A, transgenic embryos harboring the lacZ reporter driven by the DSCR1 enhancer. Images of whole-mount 5-bromo-4-chloro-3-indolyl-β-d-galactopyranoside (X-gal) staining of embryos at different developmental stages (E9.5 to E12.5) are shown. lacZ is expressed in both the heart (arrows) and neural tube (arrowheads). B, sections of DSCR1-lacZ embryonic hearts at E9.5, E10.5, and E11.5 are counterstained with nuclear fast red. Note that the lacZ is specifically expressed in endocardium of the cushion (arrows) and ventricle (arrowheads) at E9.5 and E10.5. Its expression is limited to the cushion endocardium at E11.5. A, atrium; C, cushion; V, ventricle. C, images of whole-mount X-gal staining of embryos at E10.5. Breeding of lacZ transgene into Nfatc1 null mutant background removes lacZ expression in the heart (arrows) but not in the neural tube (arrowheads). Nfatc1 heterozygous mutant retains lacZ expression. D, images of whole-mount X-gal staining of embryos at E9.5. Staged pregnant transgenic mice (E8) were subcutaneously injected with cyclosporin A (CsA) at 50 mg/kg body weight. Embryos were harvested and analyzed 36 h later. CsA treatment prevents the transgene expression in the heart (arrows) and neural tube (arrowheads). E, CsA-treated embryos showed cytoplasmic translocation of NFATc1 proteins in the cushion endocardium. Fluorescent immunostaining of NFATc1 proteins by anti-NFATc1 antibody (green) and nuclei by 7-amino-actinomycin D (red)is shown. F, NFATc2, c3, or c4 is not required to maintain DSCR1-lacZ expression in the endocardium (arrows). Breeding of lacZ transgene into Nfatc2/c3/c4 triple null mutant background removes lacZ expression in the neural tube (arrowheads) but not in the heart (arrows).

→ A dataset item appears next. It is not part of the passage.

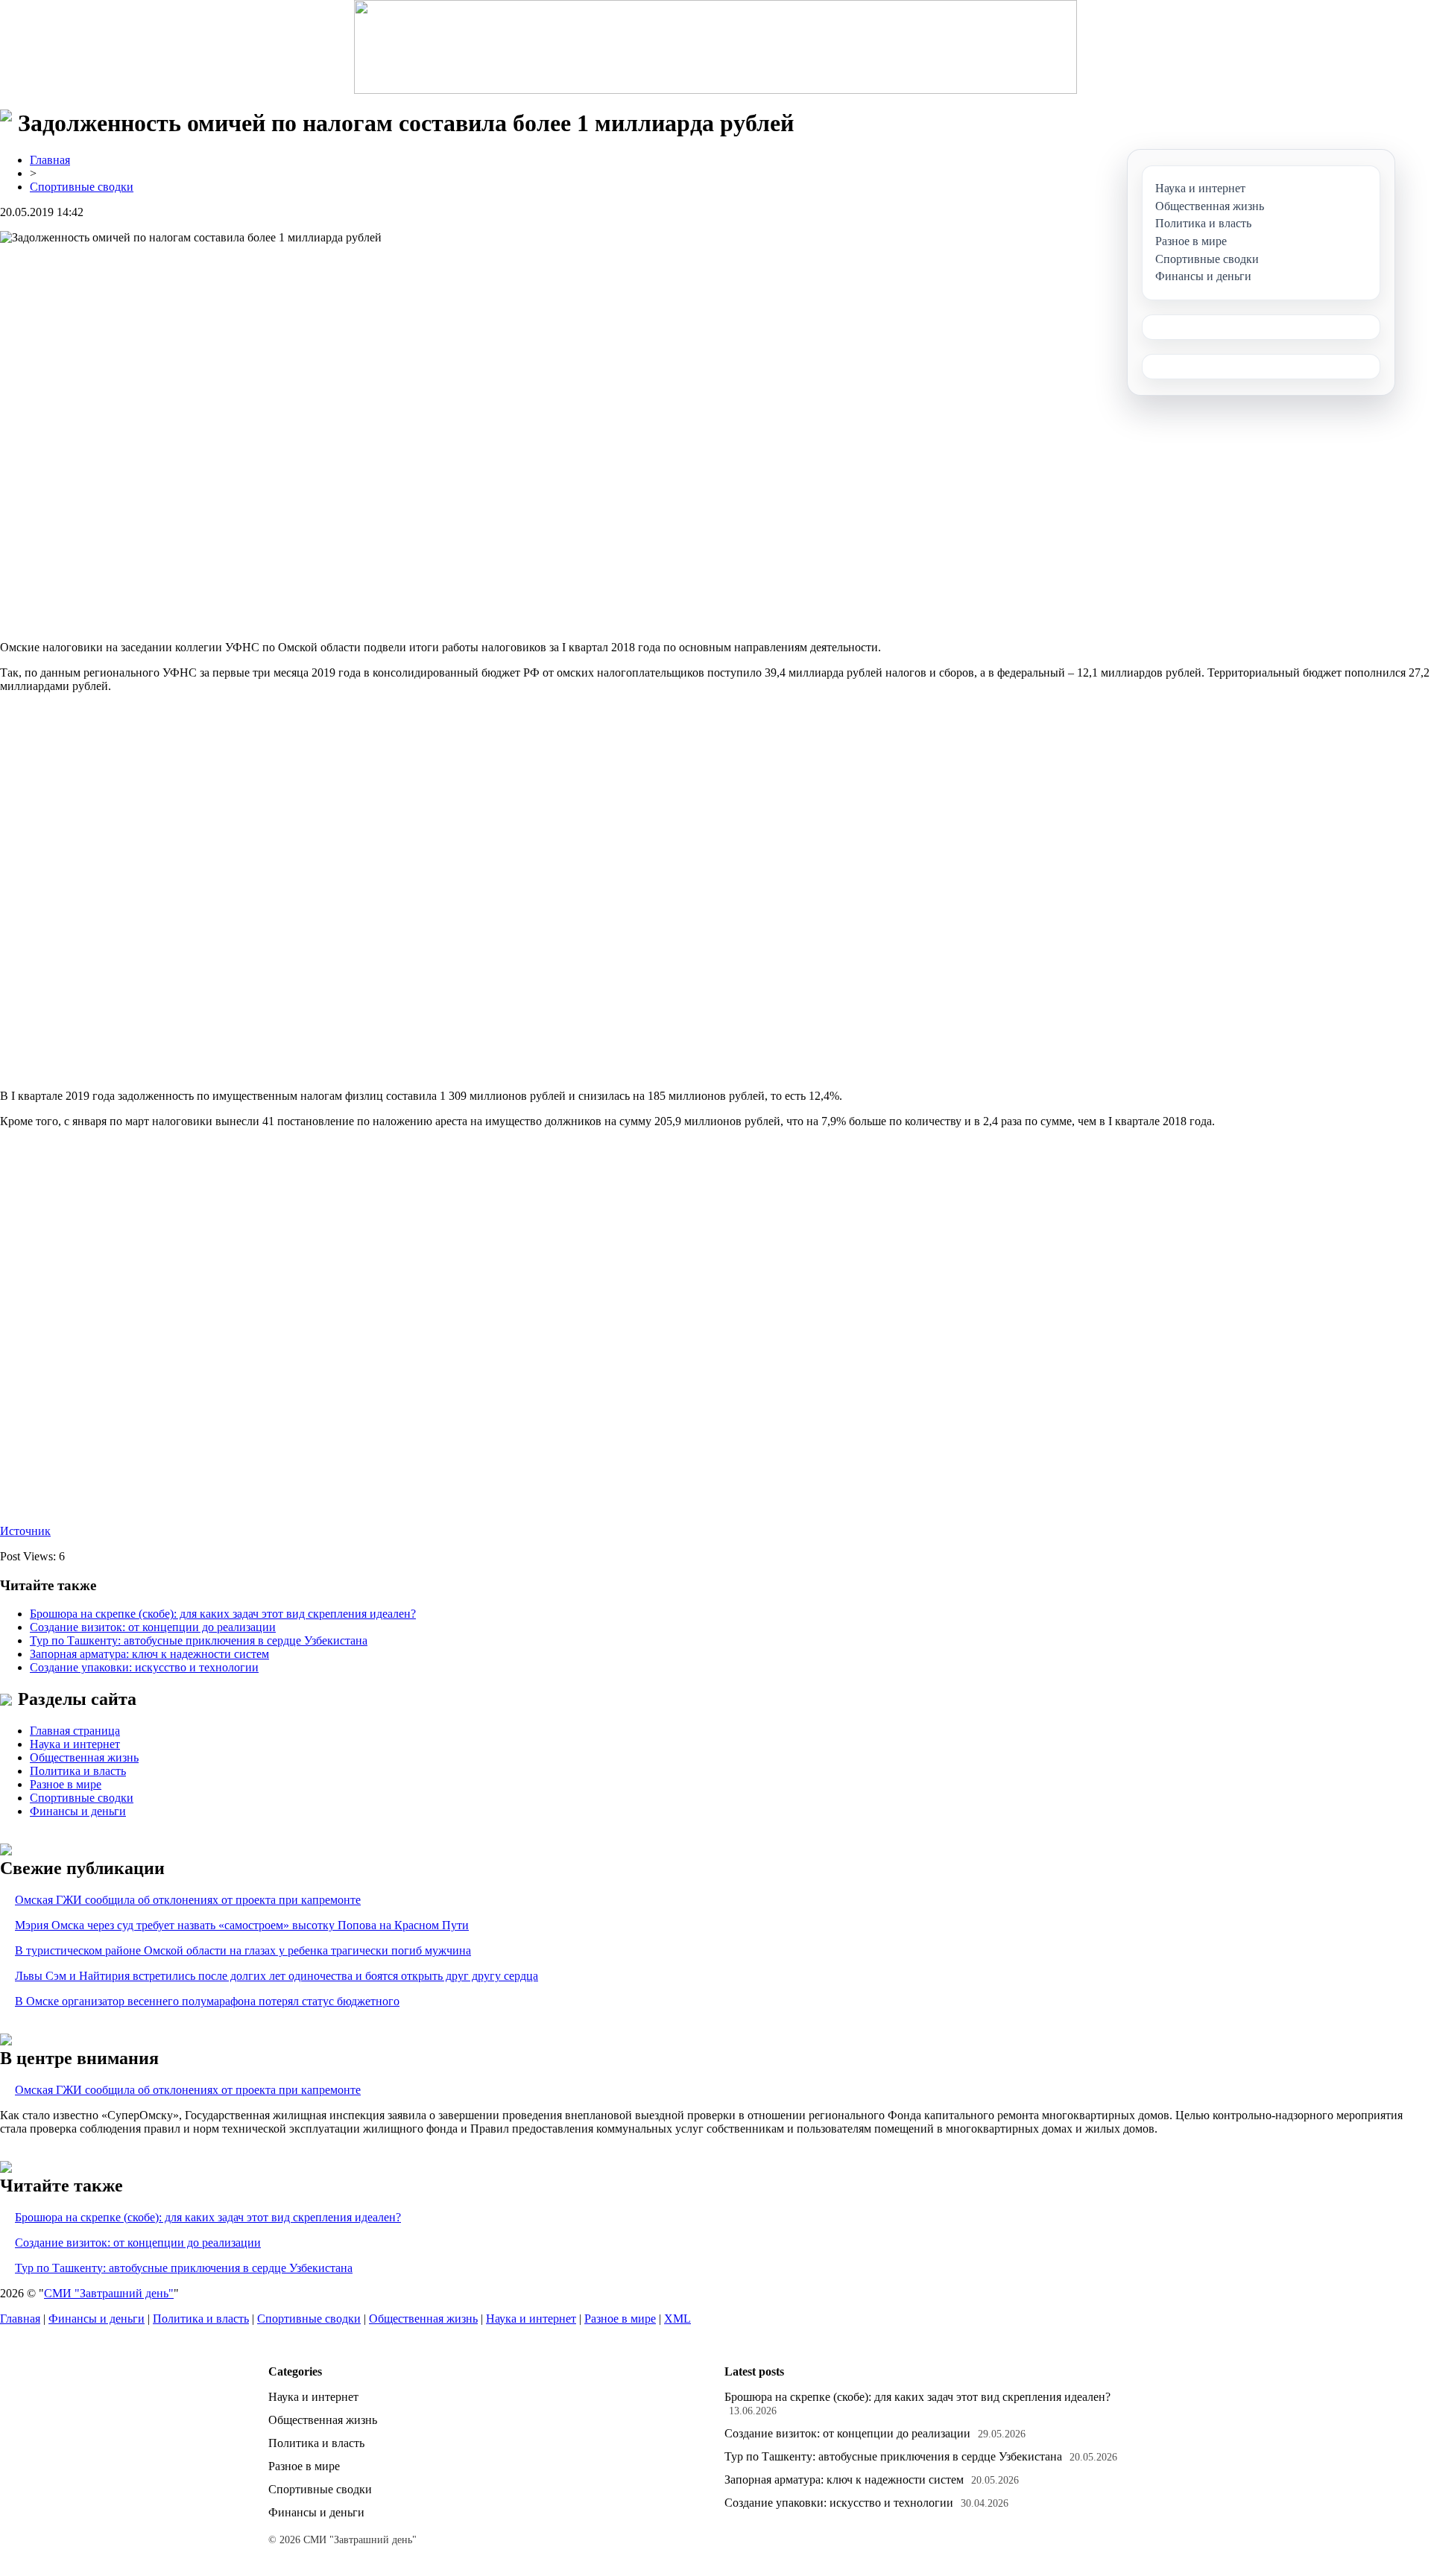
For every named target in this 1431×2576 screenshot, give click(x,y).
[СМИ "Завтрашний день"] (715, 47)
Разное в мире (65, 1784)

FIGURE 4. NFATc1 activates the expression of endogenous DSCR1 in the endocardium

A, the expression pattern of DSCR1 mRNA by in situ hybridization at E12.5. Dscr1 mRNA is expressed in both the myocardium (arrowheads) and cushion endocardium (arrows). Black dots, Dscr1 mRNA; blue, hematoxylin counterstain; *, valve leaflet. B, the expression of DSCR1 in the cushion endocardium (arrow) is abolished in the absence of NFATc1. DSCR1 expression in the myocardium (arrowhead) is preserved. *, valve leaflet. C, higher magnification of panel A showing abundant Dscr1 mRNA (black dots) expression in the cushion endocardium (arrows). D, higher magnification of panel B, showing minimal Dscr1 mRNA expression in the cushion endocardium of Nfatc1^−/− embryos (arrows). E and F, PECAM-1 immunostaining of cushion endocardium of wild-type (E) and Nfatc1^−/− embryos (F) at E12.5. Green, PECAM-1 proteins; blue,4′,6-diamidino-2-phenylindole nuclear stain. G, a working model illustrating a negative feedback loop that controls NFATc1 activity and DSCR1 expression within the endocardium. DSCR1 inhibits calcineurin and NFATc1 signaling required for its own expression. NFATc1 proteins activate the expression of DSCR1, a calcineurin inhibitor, to regulate its nuclear localization and activity.